The metamorphosis in the public mind of graffiti, a gang-related eyesore to many, into much-admired mural art is well along. A 2011 exhibition, “Art in the Streets” at the Museum of Contemporary Art in Los Angeles, brought international artists of the form under the institutional roof and into the art world canon. This season’s San Francisco Opera production of “Aida” was designed by one of that show’s participants, Marquis Duriel Lewis, better known as Retna.
So it falls a bit flat when, halfway through the film, the French artist Blek le Rat laments, “When will we be recognized by the people in power?”
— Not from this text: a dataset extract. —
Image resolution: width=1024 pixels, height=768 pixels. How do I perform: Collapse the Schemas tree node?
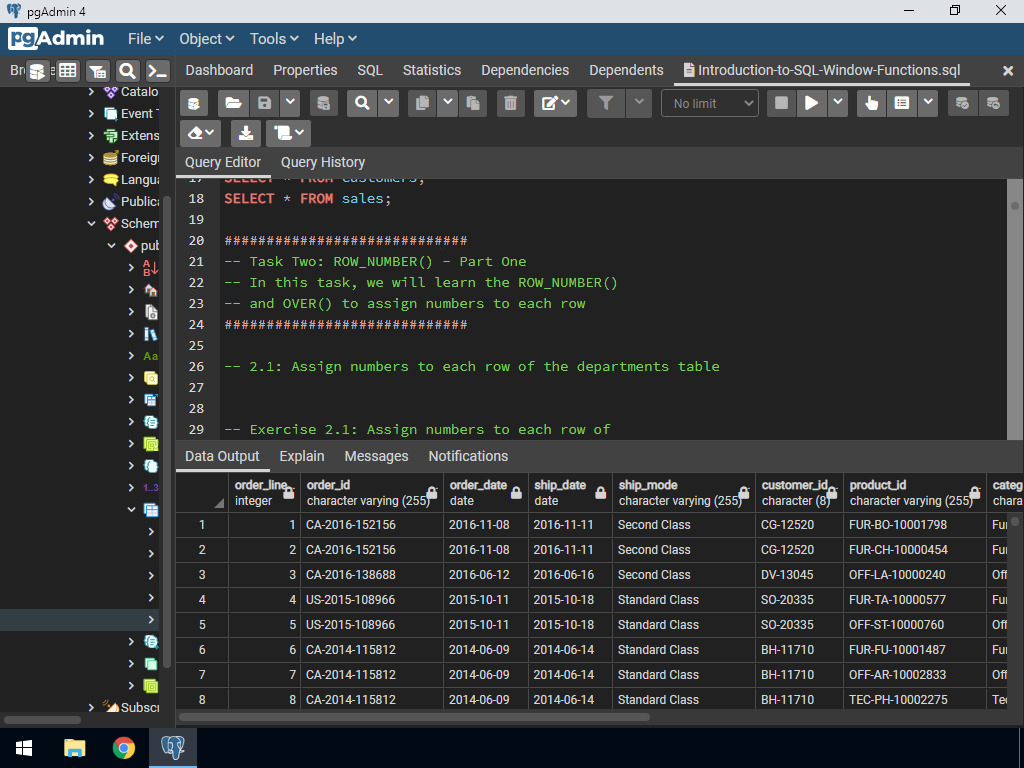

And yet, the question of value when it comes to works left unguarded in streets and alleyways — specifically, their worth in dollars and cents — has yet to be resolved. Does a renegade art mural become something else when removed, remounted and presented on a gallery wall? Does something that was offered freely to a community, made for a specific setting, become worthless out of context? Or, shielded from the vicissitudes of weather and vandalism, is it transformed into a collectible commodity?
These may be questions only an art wonk would ask, but they underlie this entertaining depiction of a San Francisco man who sets out to “save” a work by British street artist Banksy by cutting an entire wall from the side of a Haight Street Victorian. Through the course of the story, primarily told by Ben (“I was a graffiti artist and now I’m a street artist”) Eine, we also get a brisk introduction to the controversial, often dangerous art medium.
Characters ranging from the benighted to the unsavory to the perfectly slimy populate the film, alongside the only figures who really have anything of substance to say: the artists themselves.